» TASK PROMPT
Lay out every item below as a two-column CSV headed instruction and coordinates, with one row per item holding its text and its answer. Wrap each field in quotes, replace line breaks with spaces, and leave the pictures out.
## Start PROVIDED RECORDS
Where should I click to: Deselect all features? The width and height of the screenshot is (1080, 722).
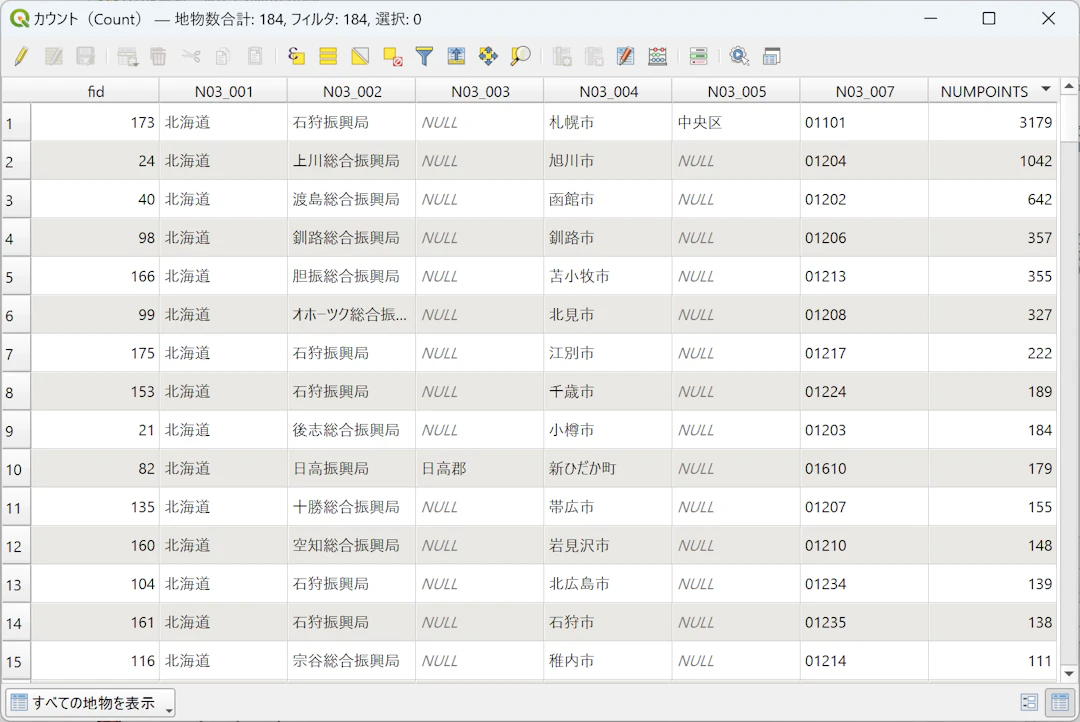(x=392, y=57)
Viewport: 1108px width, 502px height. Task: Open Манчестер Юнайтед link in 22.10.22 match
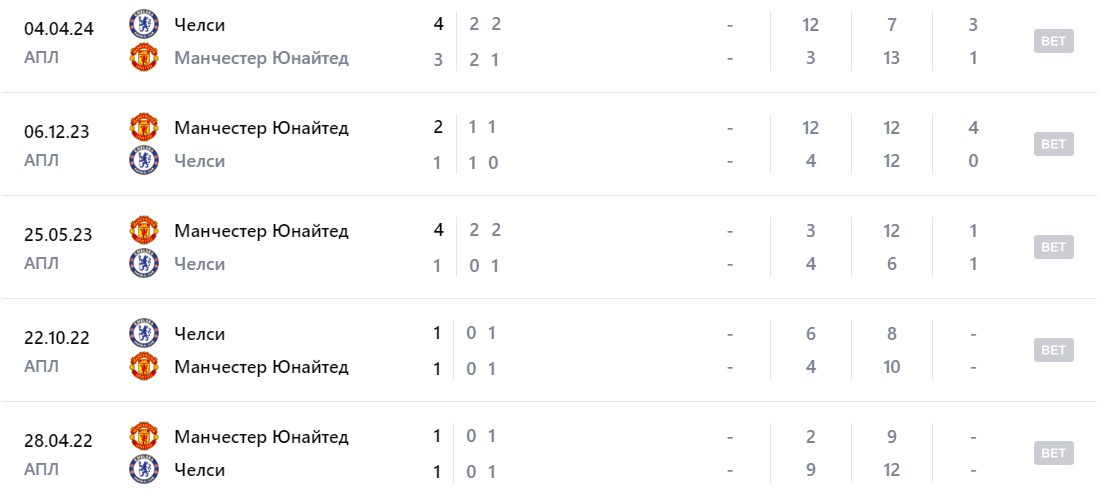261,367
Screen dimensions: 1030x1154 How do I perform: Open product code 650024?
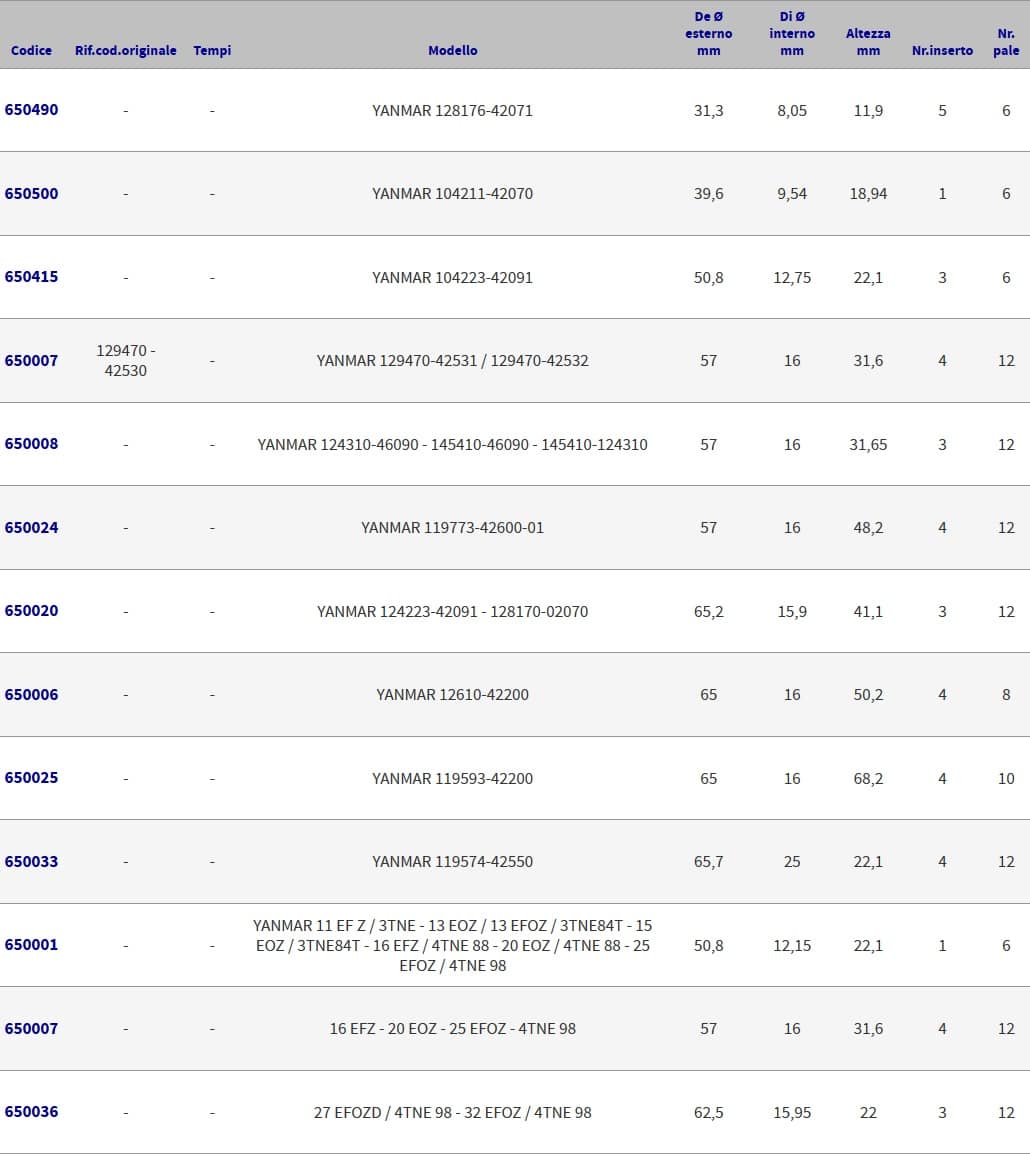coord(32,528)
## End PROVIDED RECORDS
» ANSWER TO THE TASK
instruction,coordinates
"Where should I click to: Deselect all features? The width and height of the screenshot is (1080, 722).","(x=392, y=57)"
"Viewport: 1108px width, 502px height. Task: Open Манчестер Юнайтед link in 22.10.22 match","261,367"
"Screen dimensions: 1030x1154 How do I perform: Open product code 650024?","coord(32,528)"